Vivre avec l’autre, partager, collaborer, cela crée des tensions qui parfois se murent en guerre de tranchées. Comment renouer le dialogue, comment sortir de la spirale du conflit ? C’est la problématique à laquelle se confronte le médiateur lorsqu’il est appelé pour aider à la résolution d’un conflit.
La vérité avec un grand V n’existe pas. Elle est la somme des perceptions de chacun, façonnées par les souvenirs filtrés par la mémoire. La mémoire ne fonctionne pas tel un magnétoscope qui enregistre l’instant, mais reconstitue les souvenirs en fonction des informations captées par les cinq sens (visuel, auditif, kinesthésique, olfactif, gustatif), traitées ensuite par le cerveau. La représentation d’une situation varie donc d’une personne à l’autre.

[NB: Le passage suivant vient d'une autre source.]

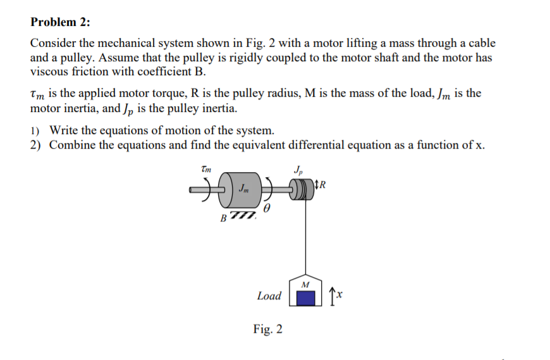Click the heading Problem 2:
(60, 22)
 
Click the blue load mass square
(306, 296)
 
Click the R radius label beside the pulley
(324, 185)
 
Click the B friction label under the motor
(223, 219)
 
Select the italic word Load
(269, 295)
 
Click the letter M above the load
(306, 283)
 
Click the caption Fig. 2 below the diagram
(268, 329)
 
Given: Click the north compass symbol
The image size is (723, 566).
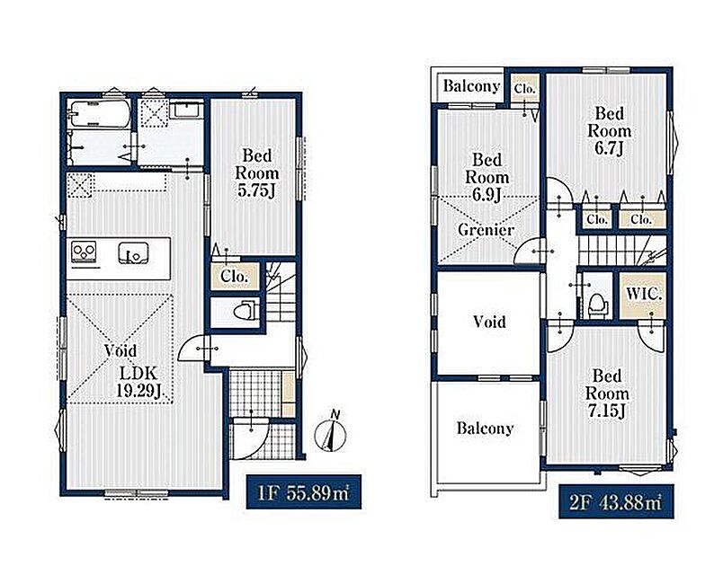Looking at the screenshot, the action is (331, 432).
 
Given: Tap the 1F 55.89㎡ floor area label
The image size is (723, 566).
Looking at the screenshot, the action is (303, 491).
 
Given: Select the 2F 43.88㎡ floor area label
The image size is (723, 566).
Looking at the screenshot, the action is (616, 501).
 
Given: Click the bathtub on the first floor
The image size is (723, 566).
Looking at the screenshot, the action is (99, 113).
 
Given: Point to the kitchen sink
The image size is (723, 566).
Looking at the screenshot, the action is (134, 252).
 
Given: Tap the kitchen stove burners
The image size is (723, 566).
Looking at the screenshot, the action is (85, 252).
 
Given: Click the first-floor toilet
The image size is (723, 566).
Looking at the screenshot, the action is (245, 310).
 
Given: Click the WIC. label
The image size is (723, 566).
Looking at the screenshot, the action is (644, 294).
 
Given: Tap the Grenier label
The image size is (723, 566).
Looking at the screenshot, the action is (486, 229).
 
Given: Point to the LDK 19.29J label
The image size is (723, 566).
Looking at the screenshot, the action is (139, 382).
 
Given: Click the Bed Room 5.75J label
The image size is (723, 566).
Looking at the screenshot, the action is (257, 173).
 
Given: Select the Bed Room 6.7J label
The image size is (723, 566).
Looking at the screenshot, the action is (609, 131).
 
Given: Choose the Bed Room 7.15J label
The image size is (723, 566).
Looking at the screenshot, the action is (607, 394).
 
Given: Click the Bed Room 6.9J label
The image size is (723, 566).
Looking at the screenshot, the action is (486, 177).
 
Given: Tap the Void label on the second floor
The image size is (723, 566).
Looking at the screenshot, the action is (489, 322).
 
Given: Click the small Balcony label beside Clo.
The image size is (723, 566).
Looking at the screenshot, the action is (471, 85).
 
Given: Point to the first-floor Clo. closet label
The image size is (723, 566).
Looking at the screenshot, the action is (235, 277).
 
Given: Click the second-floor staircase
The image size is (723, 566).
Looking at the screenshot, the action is (621, 250).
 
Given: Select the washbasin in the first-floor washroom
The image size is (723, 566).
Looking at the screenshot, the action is (186, 111).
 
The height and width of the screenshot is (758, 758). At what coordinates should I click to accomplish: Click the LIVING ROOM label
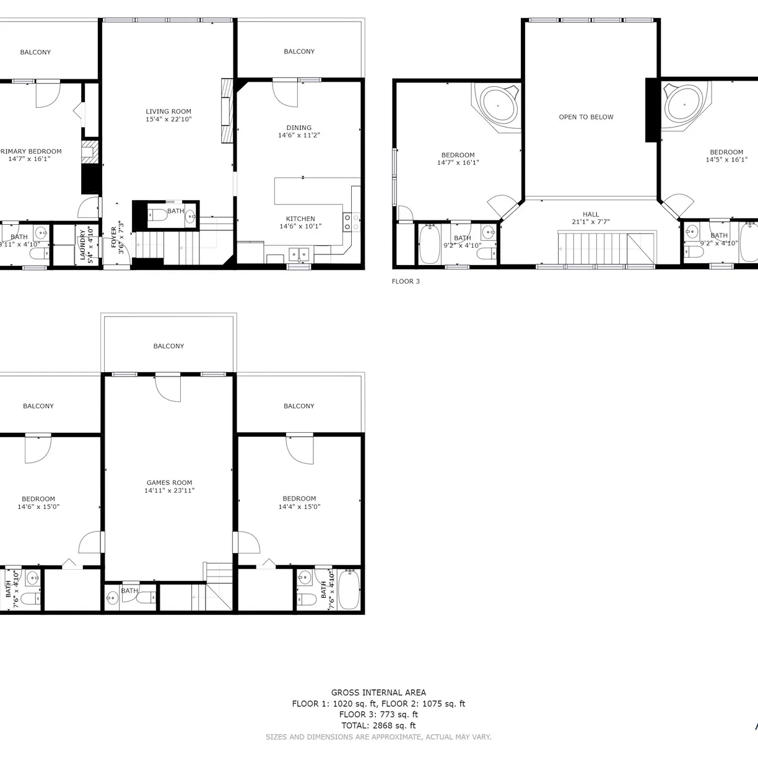point(168,111)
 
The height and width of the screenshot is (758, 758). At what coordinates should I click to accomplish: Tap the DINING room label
point(299,128)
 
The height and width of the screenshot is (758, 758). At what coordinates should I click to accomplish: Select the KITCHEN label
point(300,219)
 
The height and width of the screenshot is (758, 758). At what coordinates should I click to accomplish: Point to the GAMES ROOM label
point(169,482)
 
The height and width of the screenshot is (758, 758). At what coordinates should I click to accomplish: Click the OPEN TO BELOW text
point(586,117)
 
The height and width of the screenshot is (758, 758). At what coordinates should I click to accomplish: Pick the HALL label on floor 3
point(591,214)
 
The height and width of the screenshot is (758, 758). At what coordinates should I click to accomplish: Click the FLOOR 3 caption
point(406,281)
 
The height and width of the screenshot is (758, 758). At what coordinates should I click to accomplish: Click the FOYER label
point(114,235)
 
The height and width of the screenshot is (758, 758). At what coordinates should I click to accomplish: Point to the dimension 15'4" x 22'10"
point(168,120)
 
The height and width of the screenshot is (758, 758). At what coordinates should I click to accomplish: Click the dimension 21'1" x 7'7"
point(591,222)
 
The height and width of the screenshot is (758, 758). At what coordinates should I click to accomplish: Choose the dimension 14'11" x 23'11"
point(169,490)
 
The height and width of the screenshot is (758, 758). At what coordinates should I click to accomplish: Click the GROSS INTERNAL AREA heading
point(378,692)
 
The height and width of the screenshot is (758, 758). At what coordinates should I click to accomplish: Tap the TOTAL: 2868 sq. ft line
point(378,726)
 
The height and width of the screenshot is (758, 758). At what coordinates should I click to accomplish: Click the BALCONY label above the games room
point(168,346)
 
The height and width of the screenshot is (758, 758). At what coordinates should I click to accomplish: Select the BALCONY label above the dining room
point(299,51)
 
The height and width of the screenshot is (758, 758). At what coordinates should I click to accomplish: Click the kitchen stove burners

Le conflit naît souvent de l’absence d’écoute de la réalité de l’autre et de la certitude de l’unicité de la représentation du monde.
Pour mettre fin à un conflit, il est essentiel d’écouter la réalité de l’autre."Mettons-nous d’accord sur ce qui s’est passé », « concentrons-nous sur nos désaccords » et « trouvons des solutions pour l’avenir».
Toutefois, les biais cognitifs qui agissent comme des filtres mentaux influencent la façon dont nous recevons et interprétons les informations.
Daniel Kahneman, psychologue, lauréat du prix Nobel d'économie en 2002, a identifié deux modes de pensée : la pensée « paresseuse », rapide et intuitive, et la pensée « critique », lente et analytique. En situation de conflit à fort impact émotionnel, c’est la pensée paresseuse qui domine, influencée par divers biais cognitifs.
Le Codex des biais cognitifs, établi par John Manoogian III et Buster Benson, recense pas moins de 188 biais cognitifs. Cette classification met en lumière à quel point nos esprits peuvent être piégés par des perceptions déformées, créant ainsi des obstacles à une communication claire et objective.
La médiation est un processus par lequel deux ou plusieurs personnes acceptent, avec l’aide d’un tiers, de rechercher une ou des solutions pour mettre un terme à leurs différends. Ce processus nécessite pour être mis en place d’obtenir le consentement de chacun.
Les biais cognitifs peuvent fortement influencer la manière dont une personne perçoit la médiation, créant des obstacles psychologiques qui empêchent de voir les avantages de ce processus.
Voici des exemples.
Biais d'attribution hostile : Ce biais consiste à interpréter les actions ou intentions de l'autre partie de manière négative ou agressive, même lorsque ce n'est pas le cas. Dans le cadre d'une médiation, une personne peut percevoir l'initiative de l'autre comme une tentative de manipulation ou comme un signe de mauvaise foi, ce qui la rend réticente à y participer.
Biais de confirmation : Le biais de confirmation consiste à privilégier les informations confirmant ses idées préconçues ou ses hypothèses (sans considération pour la véracité de ces informations) et/ou à accorder moins de poids aux hypothèses jouant en défaveur de ses conceptions. Quelqu'un qui pense fermement qu’il a raison « en droit » et que le juge lui rendra justice l’empêche de voir l'utilité de l'échange neutre et l'opportunité d'explorer d'autres perspectives.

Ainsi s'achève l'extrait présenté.